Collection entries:
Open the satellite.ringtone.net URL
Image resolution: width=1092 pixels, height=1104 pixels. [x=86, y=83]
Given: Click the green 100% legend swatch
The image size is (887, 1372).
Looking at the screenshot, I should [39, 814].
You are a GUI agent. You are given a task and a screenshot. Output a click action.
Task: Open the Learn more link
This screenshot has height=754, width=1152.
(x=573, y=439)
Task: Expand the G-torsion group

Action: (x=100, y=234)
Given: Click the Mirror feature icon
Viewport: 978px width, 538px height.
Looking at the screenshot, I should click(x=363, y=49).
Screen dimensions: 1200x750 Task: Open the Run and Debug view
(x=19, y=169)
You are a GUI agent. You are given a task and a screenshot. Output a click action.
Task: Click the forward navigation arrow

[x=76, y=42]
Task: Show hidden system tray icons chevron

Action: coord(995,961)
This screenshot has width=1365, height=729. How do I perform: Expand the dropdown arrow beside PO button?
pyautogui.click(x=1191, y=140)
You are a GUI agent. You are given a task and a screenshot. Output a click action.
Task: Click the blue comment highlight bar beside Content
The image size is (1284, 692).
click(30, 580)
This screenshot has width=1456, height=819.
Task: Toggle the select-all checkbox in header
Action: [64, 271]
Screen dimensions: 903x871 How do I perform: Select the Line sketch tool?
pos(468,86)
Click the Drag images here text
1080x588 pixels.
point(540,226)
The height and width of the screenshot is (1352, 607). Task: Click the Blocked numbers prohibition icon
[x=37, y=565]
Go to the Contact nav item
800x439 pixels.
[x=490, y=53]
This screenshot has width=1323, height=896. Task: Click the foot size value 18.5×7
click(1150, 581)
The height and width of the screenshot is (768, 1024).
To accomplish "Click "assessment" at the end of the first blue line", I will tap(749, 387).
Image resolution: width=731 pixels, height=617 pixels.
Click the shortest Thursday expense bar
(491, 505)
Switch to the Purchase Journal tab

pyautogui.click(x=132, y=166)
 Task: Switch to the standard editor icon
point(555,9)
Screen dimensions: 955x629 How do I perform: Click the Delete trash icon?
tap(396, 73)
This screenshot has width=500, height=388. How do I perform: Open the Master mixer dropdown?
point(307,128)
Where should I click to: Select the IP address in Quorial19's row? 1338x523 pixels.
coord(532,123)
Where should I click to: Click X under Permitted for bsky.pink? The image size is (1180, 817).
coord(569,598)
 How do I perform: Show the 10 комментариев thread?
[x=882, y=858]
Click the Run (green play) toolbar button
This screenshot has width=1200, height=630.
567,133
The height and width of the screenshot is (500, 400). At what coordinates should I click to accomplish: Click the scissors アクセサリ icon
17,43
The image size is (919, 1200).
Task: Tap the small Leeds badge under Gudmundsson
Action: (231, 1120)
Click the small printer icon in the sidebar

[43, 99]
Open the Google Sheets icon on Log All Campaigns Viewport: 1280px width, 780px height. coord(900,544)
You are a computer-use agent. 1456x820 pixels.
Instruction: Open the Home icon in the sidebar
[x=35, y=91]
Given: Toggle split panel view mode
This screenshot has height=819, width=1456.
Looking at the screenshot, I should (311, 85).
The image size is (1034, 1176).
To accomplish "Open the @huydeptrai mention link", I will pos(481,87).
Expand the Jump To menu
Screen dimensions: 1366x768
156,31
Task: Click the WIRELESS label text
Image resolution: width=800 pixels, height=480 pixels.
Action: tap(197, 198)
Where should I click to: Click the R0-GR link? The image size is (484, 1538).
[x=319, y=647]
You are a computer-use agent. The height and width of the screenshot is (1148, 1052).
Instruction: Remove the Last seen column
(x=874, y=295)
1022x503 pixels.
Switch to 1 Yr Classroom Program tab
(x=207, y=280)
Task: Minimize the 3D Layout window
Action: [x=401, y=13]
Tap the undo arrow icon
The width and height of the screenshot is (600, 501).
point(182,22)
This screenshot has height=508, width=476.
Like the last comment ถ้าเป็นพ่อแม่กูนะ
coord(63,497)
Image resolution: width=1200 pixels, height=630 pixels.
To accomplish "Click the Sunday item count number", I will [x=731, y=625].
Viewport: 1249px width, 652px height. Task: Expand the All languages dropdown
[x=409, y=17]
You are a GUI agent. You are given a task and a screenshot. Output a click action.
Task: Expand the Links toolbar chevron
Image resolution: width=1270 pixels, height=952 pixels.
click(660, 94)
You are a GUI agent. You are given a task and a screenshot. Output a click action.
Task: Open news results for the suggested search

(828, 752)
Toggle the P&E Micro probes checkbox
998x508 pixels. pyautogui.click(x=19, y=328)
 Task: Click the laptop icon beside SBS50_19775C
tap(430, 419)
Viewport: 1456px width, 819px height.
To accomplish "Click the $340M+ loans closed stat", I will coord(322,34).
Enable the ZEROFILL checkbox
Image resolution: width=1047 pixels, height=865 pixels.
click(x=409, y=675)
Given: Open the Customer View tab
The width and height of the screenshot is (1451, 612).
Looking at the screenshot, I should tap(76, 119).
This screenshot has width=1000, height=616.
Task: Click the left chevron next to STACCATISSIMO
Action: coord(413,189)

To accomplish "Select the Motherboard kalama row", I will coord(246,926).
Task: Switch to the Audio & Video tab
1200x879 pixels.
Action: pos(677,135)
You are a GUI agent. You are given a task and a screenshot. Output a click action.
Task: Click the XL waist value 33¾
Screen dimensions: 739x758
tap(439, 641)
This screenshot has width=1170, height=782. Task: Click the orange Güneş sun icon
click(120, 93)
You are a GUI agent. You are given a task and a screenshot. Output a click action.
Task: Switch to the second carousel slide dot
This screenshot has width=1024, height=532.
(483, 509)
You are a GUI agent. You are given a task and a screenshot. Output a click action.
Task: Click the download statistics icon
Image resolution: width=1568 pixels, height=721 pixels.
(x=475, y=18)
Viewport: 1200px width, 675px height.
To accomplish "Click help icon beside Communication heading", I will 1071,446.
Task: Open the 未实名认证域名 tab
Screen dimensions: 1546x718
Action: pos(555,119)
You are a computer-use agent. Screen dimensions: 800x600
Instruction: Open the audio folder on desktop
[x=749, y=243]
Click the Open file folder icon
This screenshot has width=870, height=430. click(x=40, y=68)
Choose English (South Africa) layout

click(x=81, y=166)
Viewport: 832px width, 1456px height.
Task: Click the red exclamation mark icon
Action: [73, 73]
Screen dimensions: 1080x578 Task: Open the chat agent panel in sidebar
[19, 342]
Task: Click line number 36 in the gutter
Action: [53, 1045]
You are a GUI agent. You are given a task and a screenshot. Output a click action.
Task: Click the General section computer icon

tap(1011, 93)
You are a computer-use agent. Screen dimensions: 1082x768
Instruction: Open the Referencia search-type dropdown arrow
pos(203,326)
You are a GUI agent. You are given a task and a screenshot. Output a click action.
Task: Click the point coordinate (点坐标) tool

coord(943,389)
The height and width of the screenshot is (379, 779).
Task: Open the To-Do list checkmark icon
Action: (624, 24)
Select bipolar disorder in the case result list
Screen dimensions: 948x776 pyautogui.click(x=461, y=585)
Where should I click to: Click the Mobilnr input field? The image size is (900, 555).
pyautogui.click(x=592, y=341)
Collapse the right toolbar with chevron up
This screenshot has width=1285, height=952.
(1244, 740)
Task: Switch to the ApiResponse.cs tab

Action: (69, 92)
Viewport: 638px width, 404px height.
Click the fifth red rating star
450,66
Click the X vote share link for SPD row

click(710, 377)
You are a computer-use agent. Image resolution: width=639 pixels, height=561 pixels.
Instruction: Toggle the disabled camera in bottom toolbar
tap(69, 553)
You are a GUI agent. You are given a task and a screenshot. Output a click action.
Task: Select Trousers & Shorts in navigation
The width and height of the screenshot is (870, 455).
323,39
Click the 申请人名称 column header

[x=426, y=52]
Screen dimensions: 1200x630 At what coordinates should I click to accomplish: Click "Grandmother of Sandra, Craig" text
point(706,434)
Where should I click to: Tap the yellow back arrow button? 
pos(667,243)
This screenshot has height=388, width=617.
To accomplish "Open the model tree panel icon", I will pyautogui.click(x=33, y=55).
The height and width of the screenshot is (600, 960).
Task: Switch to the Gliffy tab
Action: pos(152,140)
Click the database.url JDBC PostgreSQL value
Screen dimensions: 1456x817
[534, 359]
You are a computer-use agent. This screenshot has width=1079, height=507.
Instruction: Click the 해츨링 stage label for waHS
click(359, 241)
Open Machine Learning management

● **Assignment**: Where the string "item" occurs in the data, return the whole line.

● **Solution to this task**:
Go to the Contact nav item
To accomplish "Click the Sunday item count number", I will [x=731, y=625].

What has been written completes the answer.